─── Material for this exercise

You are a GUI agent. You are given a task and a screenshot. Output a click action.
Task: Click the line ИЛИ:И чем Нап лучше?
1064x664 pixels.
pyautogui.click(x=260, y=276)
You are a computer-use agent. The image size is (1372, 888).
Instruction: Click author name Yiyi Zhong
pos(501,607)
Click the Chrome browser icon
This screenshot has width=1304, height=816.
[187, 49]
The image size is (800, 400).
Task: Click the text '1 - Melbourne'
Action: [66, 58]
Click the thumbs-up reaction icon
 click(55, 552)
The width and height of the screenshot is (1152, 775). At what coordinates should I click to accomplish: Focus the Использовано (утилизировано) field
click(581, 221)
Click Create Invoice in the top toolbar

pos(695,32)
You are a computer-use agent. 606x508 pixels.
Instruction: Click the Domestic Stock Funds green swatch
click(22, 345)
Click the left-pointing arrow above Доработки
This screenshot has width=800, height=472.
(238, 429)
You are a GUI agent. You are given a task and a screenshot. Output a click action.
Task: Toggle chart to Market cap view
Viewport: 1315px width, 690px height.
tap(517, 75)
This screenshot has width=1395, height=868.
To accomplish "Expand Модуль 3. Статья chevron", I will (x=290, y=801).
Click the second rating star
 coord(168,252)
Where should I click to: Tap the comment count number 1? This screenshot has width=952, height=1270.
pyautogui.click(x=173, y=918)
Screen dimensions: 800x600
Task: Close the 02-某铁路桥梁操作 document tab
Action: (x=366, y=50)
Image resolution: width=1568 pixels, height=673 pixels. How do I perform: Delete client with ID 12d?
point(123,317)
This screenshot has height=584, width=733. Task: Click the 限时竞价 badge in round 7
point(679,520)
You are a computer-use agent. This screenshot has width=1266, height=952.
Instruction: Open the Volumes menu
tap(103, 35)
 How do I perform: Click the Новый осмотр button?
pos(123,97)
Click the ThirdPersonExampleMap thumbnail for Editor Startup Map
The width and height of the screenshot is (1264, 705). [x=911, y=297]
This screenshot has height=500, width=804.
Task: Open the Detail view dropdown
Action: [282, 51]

──────

Your objective:
Copy the data above in full, exactly as it reads.

Answer to the problem:
You are a GUI agent. You are given a task and a screenshot. Output a click action.
Task: Click the line ИЛИ:И чем Нап лучше?
1064x664 pixels.
pyautogui.click(x=260, y=276)
You are a computer-use agent. The image size is (1372, 888).
Instruction: Click author name Yiyi Zhong
pos(501,607)
Click the Chrome browser icon
This screenshot has width=1304, height=816.
[187, 49]
The image size is (800, 400).
Task: Click the text '1 - Melbourne'
Action: [66, 58]
Click the thumbs-up reaction icon
 click(55, 552)
The width and height of the screenshot is (1152, 775). At what coordinates should I click to accomplish: Focus the Использовано (утилизировано) field
click(581, 221)
Click Create Invoice in the top toolbar

pos(695,32)
You are a computer-use agent. 606x508 pixels.
Instruction: Click the Domestic Stock Funds green swatch
click(22, 345)
Click the left-pointing arrow above Доработки
This screenshot has width=800, height=472.
(238, 429)
You are a GUI agent. You are given a task and a screenshot. Output a click action.
Task: Toggle chart to Market cap view
Viewport: 1315px width, 690px height.
tap(517, 75)
This screenshot has width=1395, height=868.
To accomplish "Expand Модуль 3. Статья chevron", I will (x=290, y=801).
Click the second rating star
 coord(168,252)
Where should I click to: Tap the comment count number 1? This screenshot has width=952, height=1270.
pyautogui.click(x=173, y=918)
Screen dimensions: 800x600
Task: Close the 02-某铁路桥梁操作 document tab
Action: (x=366, y=50)
Image resolution: width=1568 pixels, height=673 pixels. How do I perform: Delete client with ID 12d?
point(123,317)
This screenshot has height=584, width=733. Task: Click the 限时竞价 badge in round 7
point(679,520)
You are a computer-use agent. This screenshot has width=1266, height=952.
Instruction: Open the Volumes menu
tap(103, 35)
 How do I perform: Click the Новый осмотр button?
pos(123,97)
Click the ThirdPersonExampleMap thumbnail for Editor Startup Map
The width and height of the screenshot is (1264, 705). [x=911, y=297]
This screenshot has height=500, width=804.
Task: Open the Detail view dropdown
Action: [282, 51]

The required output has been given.